The department was responding to queries after education experts raised serious concerns over the steady increase of South African research papers published in foreign "predatory journals", that often dispense with the time-honoured peer review process, or simply provide fake peer reviews.
Predatory journals have been described as publications that prey on young and unsuspecting scholars to submit their manuscripts, solely to make money from the scholars - often imitating the names of legitimate academic journals.
While these journals claim to be based in the United States, the UK, Canada or Australia, most appear to operate from Pakistan, India or Nigeria.
Writing in the current issue of the SA Journal of Science, Stellenbosch University education expert Prof Johann Mouton said a recent study showed that there had been a sudden spike in the number of articles from South African researchers in journals that were considered to be predatory.
'A MATTER OF URGENCY'
Mouton and his colleague Astrid Valentine warned that subsidies from the DHET appeared to be driving a trend that could bring the country's higher education system into disrepute and devalue the quality of scientific publishing.
They urged the department, "as a matter of urgency", to review its list of approved journals that allow scholars to claim a subsidy for publication costs. Assuming that all the South African papers published in predatory journals each received a R1 000 subsidy, then up to R300-million had been paid to local universities by government in recent years for publication in predatory journals.
Responding to queries on Monday, the department acknowledged that Mouton's research had highlighted the magnitude and prevalence of publication in predatory journals by South African authors and universities.
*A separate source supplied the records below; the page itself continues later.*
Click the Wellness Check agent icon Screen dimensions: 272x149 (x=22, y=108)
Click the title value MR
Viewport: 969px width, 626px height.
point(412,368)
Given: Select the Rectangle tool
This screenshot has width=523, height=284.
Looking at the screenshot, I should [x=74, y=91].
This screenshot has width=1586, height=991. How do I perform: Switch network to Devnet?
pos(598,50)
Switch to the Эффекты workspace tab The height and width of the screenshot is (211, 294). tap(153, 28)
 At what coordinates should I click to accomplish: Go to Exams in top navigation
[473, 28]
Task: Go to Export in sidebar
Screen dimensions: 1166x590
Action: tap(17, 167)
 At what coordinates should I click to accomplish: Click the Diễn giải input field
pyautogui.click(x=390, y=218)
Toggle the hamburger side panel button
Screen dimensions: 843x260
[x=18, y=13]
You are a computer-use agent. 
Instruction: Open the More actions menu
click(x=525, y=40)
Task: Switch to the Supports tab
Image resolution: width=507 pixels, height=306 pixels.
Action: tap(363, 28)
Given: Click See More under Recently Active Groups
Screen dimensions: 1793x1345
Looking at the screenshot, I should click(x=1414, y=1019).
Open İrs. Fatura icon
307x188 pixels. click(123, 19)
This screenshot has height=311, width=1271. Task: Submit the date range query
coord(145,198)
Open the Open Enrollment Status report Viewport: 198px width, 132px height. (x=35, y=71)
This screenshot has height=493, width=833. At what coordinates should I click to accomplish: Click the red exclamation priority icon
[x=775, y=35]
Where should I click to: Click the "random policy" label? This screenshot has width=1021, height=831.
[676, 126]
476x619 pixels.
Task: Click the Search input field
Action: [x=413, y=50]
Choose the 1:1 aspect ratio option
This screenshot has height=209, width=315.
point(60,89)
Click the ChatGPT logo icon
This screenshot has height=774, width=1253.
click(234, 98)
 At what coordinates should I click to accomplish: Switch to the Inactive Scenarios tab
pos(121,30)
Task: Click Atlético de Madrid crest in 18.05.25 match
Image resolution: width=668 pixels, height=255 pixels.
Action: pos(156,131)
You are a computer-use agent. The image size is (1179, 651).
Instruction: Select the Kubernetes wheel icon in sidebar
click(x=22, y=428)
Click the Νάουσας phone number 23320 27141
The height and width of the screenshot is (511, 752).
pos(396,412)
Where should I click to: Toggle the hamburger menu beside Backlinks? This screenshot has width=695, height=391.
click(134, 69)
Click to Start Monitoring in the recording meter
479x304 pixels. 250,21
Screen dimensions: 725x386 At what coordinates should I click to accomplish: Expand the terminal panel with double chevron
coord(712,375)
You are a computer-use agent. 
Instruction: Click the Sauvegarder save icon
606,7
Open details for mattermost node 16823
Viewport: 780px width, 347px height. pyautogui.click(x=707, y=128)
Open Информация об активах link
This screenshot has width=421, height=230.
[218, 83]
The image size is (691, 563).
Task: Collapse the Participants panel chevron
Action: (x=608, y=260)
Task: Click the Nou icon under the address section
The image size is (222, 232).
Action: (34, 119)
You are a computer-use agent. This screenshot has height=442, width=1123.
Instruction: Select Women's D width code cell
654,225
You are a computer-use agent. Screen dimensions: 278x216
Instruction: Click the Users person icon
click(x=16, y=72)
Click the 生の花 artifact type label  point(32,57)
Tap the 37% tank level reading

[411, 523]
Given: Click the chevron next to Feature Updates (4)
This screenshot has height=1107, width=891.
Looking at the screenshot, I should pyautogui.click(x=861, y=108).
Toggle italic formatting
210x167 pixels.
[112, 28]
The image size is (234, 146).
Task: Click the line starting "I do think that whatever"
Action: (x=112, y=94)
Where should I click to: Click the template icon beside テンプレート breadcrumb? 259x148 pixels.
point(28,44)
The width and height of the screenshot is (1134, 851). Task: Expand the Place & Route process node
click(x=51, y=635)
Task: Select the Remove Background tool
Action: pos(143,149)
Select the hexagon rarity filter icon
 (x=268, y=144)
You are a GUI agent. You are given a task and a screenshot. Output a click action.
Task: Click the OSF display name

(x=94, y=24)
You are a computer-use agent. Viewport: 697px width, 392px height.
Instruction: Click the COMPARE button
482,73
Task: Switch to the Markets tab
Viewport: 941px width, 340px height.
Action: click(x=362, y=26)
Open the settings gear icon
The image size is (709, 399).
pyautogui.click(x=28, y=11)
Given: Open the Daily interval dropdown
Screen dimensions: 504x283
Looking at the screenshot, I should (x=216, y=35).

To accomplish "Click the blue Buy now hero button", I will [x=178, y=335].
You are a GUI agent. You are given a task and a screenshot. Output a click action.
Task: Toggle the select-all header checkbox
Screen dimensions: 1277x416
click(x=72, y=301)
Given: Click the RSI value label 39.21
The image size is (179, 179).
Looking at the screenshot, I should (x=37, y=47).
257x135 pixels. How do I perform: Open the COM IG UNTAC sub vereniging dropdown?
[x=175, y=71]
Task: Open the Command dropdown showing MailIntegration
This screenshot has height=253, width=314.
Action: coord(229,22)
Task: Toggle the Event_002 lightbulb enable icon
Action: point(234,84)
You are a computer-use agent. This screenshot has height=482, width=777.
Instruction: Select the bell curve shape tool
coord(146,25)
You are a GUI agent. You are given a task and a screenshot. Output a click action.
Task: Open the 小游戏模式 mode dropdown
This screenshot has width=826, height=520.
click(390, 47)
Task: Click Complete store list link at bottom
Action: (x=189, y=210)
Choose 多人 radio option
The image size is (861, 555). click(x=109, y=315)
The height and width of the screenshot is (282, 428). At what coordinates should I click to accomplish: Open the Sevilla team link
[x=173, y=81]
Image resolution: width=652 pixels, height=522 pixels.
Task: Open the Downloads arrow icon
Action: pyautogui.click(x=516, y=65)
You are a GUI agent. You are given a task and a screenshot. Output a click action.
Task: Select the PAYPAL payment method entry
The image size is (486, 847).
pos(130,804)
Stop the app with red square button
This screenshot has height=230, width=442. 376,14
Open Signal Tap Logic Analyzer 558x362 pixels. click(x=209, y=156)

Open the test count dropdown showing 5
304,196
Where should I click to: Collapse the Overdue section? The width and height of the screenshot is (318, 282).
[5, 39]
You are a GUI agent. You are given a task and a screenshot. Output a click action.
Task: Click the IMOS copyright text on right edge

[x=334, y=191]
While it stopped short of announcing an immediate review or moratorium on its approved list of journals that qualify for subsidy payments, the department said publication in predatory journals tarnished the quality and integrity of researchers and their universities.
The department said it had already taken action when there was evidence of unethical practices at play in the publication of journal articles and it had also funded a new research project – led by Prof Mouton – to ensure that government only funded "quality research".
If there was satisfactory evidence that any journals named by Mouton were involved in predatory publishing, no further subsidies would be paid for articles published in these journals.
"The department is committed to incentivising good research and to ensuring that research productivity is rewarded. However, vanity or predatory publishing will not be recognised, and it is expected that all institutions uphold high standards with respect to the research outputs.
In the SA Journal of Science article, Mouton and Valentine commented: "It is important to emphasise that it is not our intention to lay blame on individual academics who have published in predatory journals. There is enough evidence to indicate that many academics are quite unaware of these practices.
"Young and inexperienced scholars are often advised by senior academics to publish in such journals without knowing that this may compromise their academic career."